BACKGROUND: Patients with chest pain and no obstructive coronary artery disease have shown a high incidence of major adverse cardiovascular events (MACE). We evaluated the role of absolute myocardial perfusion quantification in predicting all-cause mortality and MACE during long-term follow-up in this group of patients.
METHODS: We studied 79 patients who underwent Nitrogen-13 ammonia PET for quantification of global myocardial blood flow (MBF) and myocardial flow reserve (MFR) due to suspected impaired myocardial perfusion. Patients with coronary artery disease (i.e., > 30% stenosis in one or more coronary arteries) were excluded. We assessed all-cause mortality and MACE. MACE was defined as the composite incidence of death, myocardial infarction (MI), or hospitalization due to heart failure.

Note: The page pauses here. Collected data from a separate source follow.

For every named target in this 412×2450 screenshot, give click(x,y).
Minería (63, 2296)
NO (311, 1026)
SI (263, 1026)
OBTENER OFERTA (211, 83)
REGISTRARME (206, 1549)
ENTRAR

RESULTS: Median follow-up was 8 (IQR: 3-14) years. Univariate Cox regression showed that only MFR (P = 0.01) was a predictor of all-cause mortality. Univariate Cox regression analysis showed that both MFR and Stress MBF were predictors of the composite endpoint of MACE (P < 0.001 and P = 0.01, respectively).
CONCLUSION: Quantitative assessment of myocardial perfusion may predict all-cause mortality and MACE in patients with chest pain and normal coronary arteries in the long-term follow-up.